The manicured vines and tamed landscape of Pokolbin may have been different to the wild places Brian Gilligan usually liked to explore, and to help save, but it was not so much the location but the faces at the memorial service for the environmental leader that said so much about the man.
They were the faces of family and dear friends, senior public servants and environmentalists, teachers and lecturers, gardeners and fellow bushwalkers. The sum of those faces was an expression of how far, and how deeply, the life and work of Brian Gilligan had flowed through other people's lives.
As Kevin Markwell, his friend and former colleague at the renowned wetlands centre at Shortland, told the audience, "Whether you were in research, education or ground staff, a school teacher, a student, a volunteer, a politician or a senior bureaucrat, you could expect Brian to engage with you with respect and a genuine interest in listening to what you had to say."
About 250 had gathered in a pavilion of the Ben Ean winery on Tuesday afternoon to mourn the death, and to celebrate the life, of Brian Gilligan. The environmental educator and protector died on December 11 due to cancer. He was aged 72.
The venue for the memorial service was primarily chosen because of COVID-related restrictions. The Gilligan family needed a venue large enough to accommodate the sheer number of people who wanted to acknowledge him. Not even the Hunter Wetlands Centre that Mr Gilligan had helped found was considered suitable to safely accommodate the audience. .
The latest COVID outbreak in Sydney forced some to send their apologies. Yet they were still included; the service was live streamed. However, the pandemic could not stop others from journeying to the Hunter Valley vineyards to express their love and admiration for Mr Gilligan.
In a way, the choice of venue reflected what Brian Gilligan did throughout his life, leading people to somewhere beautiful and encouraging them to look around and cherish what they saw. To cherish what they had.

Close friend and retired law professor Ray Watterson said his mate possessed a "life-saving" eye. Ray Watterson recounted stories of how Mr Gilligan had spotted and saved all manner of creatures, from a red-bellied black snake and tawny frogmouths in his home community of Seaham to Arctic tern eggs in Iceland.
"He was dedicated to his family, to the environment, to his friends, to learning, and to help others learn," Ray Watterson said. "Brian's precious, Brian's special."
What was most precious to Brian Gilligan was his family. Micheala, his wife of 48 years, read Deep Peace, a Gaelic blessing.

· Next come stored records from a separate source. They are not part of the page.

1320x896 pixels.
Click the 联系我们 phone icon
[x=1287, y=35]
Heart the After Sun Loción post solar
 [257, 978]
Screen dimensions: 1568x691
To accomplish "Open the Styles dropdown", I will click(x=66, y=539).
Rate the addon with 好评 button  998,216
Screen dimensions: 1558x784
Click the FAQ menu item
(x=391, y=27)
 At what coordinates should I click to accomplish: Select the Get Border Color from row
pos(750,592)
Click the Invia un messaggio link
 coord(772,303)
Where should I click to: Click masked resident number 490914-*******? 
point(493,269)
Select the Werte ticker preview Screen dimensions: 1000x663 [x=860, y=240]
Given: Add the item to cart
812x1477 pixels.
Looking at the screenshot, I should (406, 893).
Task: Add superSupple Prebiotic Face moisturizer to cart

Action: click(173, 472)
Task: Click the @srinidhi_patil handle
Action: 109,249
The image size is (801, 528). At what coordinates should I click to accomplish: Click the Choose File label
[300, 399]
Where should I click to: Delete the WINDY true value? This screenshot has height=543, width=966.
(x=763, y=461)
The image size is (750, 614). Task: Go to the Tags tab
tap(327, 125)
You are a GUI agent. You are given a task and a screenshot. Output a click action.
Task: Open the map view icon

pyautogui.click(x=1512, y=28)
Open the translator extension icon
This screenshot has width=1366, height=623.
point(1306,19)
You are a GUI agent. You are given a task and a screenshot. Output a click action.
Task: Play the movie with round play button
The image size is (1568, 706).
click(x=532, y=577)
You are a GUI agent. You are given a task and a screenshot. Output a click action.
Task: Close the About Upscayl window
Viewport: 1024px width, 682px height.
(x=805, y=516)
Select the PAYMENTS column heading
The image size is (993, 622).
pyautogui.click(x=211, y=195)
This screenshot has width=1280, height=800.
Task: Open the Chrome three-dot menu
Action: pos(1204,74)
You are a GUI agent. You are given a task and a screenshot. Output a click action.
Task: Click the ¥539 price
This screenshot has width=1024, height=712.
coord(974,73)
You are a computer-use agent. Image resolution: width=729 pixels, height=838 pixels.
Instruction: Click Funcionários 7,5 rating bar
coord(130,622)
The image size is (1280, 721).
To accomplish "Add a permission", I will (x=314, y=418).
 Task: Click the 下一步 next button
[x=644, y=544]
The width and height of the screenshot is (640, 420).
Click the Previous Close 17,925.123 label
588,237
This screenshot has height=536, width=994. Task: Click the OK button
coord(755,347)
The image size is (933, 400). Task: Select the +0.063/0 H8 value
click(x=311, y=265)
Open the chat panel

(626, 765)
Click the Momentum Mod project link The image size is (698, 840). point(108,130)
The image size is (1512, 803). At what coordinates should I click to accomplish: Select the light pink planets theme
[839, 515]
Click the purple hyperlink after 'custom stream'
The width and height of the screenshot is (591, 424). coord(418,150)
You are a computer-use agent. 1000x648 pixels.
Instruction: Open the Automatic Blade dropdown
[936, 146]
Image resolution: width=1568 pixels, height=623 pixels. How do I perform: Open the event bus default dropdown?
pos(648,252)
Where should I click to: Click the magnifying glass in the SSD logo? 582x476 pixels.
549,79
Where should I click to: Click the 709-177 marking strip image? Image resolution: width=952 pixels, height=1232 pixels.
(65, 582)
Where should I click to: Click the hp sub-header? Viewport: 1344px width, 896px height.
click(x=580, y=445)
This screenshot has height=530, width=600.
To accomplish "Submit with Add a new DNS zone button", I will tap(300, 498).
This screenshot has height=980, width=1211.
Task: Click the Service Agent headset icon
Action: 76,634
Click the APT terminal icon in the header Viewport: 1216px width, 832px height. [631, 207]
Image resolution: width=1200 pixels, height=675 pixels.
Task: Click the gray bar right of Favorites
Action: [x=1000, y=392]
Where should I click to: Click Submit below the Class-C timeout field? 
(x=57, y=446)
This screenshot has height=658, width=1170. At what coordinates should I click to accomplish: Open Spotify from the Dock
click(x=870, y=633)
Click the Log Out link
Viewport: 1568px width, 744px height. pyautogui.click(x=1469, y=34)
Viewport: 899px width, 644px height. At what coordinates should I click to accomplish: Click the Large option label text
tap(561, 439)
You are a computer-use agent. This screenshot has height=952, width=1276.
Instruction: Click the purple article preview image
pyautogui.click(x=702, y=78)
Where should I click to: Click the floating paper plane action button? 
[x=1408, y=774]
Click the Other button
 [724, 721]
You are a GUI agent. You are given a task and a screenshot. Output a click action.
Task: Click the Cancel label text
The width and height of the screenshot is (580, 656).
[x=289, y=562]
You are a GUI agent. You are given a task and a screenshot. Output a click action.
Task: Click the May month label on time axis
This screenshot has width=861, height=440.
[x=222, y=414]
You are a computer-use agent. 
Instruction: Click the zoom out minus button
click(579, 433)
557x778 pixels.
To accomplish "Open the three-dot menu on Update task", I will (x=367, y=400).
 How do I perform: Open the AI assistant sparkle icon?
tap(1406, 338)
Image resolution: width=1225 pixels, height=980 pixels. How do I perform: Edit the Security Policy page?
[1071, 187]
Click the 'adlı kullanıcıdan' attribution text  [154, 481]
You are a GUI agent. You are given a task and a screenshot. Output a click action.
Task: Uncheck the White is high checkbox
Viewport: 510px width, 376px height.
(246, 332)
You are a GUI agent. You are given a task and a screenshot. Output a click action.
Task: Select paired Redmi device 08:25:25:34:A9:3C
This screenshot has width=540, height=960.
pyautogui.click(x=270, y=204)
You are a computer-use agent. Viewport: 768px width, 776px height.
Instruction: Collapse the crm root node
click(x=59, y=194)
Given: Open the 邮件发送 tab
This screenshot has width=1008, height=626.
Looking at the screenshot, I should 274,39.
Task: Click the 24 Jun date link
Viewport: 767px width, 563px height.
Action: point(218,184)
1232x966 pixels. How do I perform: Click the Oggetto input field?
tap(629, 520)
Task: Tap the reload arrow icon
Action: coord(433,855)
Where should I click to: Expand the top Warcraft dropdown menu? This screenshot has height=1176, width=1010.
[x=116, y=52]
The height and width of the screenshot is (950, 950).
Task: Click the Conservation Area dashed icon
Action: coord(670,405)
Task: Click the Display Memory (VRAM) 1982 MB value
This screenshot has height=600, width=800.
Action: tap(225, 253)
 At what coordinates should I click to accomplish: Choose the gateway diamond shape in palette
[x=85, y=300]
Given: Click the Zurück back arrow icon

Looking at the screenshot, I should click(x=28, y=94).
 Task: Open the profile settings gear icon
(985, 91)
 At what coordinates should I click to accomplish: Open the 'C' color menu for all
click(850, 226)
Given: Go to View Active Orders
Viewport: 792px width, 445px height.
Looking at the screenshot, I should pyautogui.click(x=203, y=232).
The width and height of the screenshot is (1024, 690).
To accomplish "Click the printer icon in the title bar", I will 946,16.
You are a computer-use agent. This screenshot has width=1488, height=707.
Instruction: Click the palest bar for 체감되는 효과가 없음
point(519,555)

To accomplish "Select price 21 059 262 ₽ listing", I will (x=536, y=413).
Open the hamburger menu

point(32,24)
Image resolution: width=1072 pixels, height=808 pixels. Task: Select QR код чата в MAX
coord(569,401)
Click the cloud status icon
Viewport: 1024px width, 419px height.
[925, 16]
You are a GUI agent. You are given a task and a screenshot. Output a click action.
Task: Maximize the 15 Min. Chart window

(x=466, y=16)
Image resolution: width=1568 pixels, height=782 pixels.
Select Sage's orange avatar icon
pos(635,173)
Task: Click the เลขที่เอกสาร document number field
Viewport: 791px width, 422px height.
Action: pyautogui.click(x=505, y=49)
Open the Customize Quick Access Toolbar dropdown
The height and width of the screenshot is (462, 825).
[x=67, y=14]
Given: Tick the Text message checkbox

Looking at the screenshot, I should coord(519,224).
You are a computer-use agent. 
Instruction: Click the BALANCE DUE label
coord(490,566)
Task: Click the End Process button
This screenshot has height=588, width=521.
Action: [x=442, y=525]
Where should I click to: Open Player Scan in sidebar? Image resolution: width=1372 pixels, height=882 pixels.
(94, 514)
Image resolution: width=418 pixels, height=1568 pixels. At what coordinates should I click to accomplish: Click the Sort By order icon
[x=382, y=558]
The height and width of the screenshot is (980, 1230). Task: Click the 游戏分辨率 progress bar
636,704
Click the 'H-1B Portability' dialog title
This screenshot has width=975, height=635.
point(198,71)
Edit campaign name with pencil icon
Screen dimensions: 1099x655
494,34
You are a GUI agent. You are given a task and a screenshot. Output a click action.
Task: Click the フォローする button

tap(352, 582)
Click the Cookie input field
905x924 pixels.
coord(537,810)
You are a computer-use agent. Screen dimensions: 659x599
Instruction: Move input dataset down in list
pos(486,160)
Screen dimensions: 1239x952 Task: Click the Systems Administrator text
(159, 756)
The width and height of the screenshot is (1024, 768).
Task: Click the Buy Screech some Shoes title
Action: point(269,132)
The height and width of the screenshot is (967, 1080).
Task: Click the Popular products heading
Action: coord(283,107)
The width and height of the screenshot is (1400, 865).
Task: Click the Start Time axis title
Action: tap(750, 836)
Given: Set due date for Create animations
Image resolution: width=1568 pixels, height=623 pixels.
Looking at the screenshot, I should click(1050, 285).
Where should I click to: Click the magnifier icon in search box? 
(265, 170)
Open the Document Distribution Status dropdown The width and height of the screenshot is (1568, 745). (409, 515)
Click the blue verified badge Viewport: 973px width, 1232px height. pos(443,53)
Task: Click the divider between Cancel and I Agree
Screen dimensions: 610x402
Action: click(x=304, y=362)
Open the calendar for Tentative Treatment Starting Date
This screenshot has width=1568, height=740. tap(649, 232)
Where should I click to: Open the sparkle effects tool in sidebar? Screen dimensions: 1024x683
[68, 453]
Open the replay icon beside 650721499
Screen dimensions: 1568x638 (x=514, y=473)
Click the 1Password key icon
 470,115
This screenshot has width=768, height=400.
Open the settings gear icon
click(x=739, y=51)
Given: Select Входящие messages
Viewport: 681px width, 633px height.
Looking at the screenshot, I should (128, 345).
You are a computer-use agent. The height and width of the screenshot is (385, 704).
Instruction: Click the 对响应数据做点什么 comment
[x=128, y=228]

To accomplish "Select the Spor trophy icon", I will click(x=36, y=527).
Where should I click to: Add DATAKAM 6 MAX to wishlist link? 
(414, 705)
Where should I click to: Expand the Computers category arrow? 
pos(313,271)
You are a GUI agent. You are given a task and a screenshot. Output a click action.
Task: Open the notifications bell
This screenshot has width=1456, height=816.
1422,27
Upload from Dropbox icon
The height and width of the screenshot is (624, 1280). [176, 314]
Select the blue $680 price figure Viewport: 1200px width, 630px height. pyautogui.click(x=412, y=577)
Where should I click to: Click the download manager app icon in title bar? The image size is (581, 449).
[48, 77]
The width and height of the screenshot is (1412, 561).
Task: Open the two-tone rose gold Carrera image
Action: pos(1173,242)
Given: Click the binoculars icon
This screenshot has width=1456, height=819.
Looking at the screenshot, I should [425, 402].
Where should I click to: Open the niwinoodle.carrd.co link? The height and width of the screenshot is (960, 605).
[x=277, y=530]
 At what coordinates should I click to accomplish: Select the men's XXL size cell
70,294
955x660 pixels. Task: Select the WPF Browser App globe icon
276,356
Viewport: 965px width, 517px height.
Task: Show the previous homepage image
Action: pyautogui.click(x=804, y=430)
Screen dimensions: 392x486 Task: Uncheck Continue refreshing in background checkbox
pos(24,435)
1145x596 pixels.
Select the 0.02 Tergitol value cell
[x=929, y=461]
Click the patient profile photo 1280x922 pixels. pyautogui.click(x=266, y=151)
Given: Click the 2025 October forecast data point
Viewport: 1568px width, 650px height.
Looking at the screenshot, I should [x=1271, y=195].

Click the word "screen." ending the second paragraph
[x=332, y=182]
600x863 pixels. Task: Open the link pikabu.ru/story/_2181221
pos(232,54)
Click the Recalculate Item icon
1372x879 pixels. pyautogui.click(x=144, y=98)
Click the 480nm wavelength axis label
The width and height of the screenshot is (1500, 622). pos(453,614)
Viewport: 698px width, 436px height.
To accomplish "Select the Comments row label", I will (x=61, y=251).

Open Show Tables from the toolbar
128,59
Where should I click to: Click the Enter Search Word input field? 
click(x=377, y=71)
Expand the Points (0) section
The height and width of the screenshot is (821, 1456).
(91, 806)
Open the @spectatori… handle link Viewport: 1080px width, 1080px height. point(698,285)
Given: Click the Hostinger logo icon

Each of their three children - Adam, Kate, and Conor - spoke at the lectern festooned in native flowers, as did eldest grandson, Mac, who had just completed the HSC.
The teenager said his "andad" had a broad and deep knowledge - especially when it came to identifying species of birds (a skill referred to more than once during the service) - yet he "nurtured an appreciation of simplicity, beauty and the little things."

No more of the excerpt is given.